Comment by homebrewer

Comment by homebrewer 3 days ago

9 replies

Ease of maintenance is an even bigger difference. We've been using gitea for a bit over five years now, and gitlab for a few years before that, and gitea requires no maintenance in comparison. Upgrades come down to pulling the new version and restarting the daemon, and take just a few seconds. It's definitely the best solution for self-hosters who want to spend as little time as possible on their infrastructure.

Backups are handled by zfs snapshots (like every other server).

We've also had at least 10× lower downtime compared to github over the same period of time, and whatever downtime we had was planned and always in the middle of the night. Always funny reading claims here that github has much better uptime than anything self-hosted from people who don't know any better. I usually don't even bother responding anymore.

veeti 3 days ago

I guess I'll just chime in that while Gitlab is a very heavy beast, I have self hosted it for over a decade with little to no issues. It's pretty much as simple as installing their Omnibus package repository and doing apt install gitlab-ce.

c-hendricks 3 days ago

When I self hosted gitlab I never found the maintenance to be that bad, just change a version in a compose.yml, sometimes having to jump between blessed versions if I've missed a few back to back.

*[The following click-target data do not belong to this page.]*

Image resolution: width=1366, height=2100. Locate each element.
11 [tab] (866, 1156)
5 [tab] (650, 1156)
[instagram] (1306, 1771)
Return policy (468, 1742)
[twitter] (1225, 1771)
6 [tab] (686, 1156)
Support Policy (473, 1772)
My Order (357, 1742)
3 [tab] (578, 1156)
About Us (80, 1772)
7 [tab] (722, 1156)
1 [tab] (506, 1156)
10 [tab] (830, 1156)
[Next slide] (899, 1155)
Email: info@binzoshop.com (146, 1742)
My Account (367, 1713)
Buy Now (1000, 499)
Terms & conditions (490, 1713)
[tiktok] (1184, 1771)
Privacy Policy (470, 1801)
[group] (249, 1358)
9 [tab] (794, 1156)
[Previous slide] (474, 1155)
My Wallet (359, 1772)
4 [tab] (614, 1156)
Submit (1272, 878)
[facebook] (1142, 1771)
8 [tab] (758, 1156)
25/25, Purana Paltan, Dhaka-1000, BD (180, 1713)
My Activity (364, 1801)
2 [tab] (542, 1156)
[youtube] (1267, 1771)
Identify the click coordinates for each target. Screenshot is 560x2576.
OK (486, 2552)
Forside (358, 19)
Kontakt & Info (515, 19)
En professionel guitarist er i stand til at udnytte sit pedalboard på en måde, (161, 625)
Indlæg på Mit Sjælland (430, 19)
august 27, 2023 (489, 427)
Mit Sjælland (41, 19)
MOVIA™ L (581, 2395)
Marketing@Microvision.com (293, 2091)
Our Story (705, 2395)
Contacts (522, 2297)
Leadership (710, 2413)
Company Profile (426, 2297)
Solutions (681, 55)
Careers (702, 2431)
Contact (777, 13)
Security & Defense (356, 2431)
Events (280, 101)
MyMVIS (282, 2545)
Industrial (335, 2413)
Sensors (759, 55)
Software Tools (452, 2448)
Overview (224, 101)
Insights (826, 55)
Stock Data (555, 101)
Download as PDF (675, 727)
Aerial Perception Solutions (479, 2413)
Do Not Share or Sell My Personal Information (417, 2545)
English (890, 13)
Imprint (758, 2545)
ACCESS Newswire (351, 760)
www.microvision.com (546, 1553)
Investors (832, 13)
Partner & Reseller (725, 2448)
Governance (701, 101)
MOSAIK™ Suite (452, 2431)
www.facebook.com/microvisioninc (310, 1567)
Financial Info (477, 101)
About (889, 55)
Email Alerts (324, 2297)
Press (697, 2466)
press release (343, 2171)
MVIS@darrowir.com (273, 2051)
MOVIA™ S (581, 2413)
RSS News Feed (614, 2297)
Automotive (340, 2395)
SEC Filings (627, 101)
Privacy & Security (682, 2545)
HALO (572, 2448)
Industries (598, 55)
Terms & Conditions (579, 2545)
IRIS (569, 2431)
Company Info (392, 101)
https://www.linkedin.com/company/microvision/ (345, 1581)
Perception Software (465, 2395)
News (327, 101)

Like others, I've switch to Gitea, but whenever I do visit gitlab I can't help but think the design / UX is so much nicer.

  • dvdkon 3 days ago

    My usual impression of GitLab is that it has too many functions I don't ever use, so the things I actually do want (code, issues, PRs, user permissions) are needlessly hidden. What's your workflow that you find GitLab's UX to be nicer than Gitea's?

    • c-hendricks 3 days ago

      For instance I just got tripped trying to sign out of my gitea instance since the mobile design has two identical looking avatar + username blocks on top of each other, one being the org switcher the other being a menu (with no indicator) with the sign out button.

      I went to a project page, and it auto focused the search input (???), causing a zoom in on mobile.

      I just prefer the design / look + feel of gitlab more than gitea/forejo. It's not really a hot take, gitlab has been around a lot longer and has much more support.

    • mbreese 3 days ago

      That was my take too. It is a big project with a lot of functionality. But, I never needed all of that functionality, so it just seemed bloated to me. I switched over to Gitea for self-hosted code repositories (non-public repos behind a firewall) a while back and haven't had any issues thus far.

    • flaburgan 3 days ago

      You can pin those you want in the left menu

estimator7292 3 days ago

I found gitea's interface to be so unusably bad that i switched to full-fat GitLab.

Gitea refused to do some perfectly sensible action- I think it had something to do with creating a fork of my own repo. Looking online, there's zero technical reason for this, and the explanation given was "this is how GitHub does things". Immediately uninstalled. I'm not here for this level of disrespect.

  • mroche 3 days ago

    I found gitea's interface to be so unusably bad that i switched to full-fat GitLab.

    Was this Gitea pre-UI redesign or after? 1.23 introduced some major UI overhauls, with additional changes in the following releases. Forejo currently represents the Gitea 1.22 UI, reminiscent of earlier GitHub design.

dsassoli09 2 days ago

I find Gerrit to also be very low maintenance.

If you have a high-availability or multi-site set-up you also don't need to take any downtime to upgrade.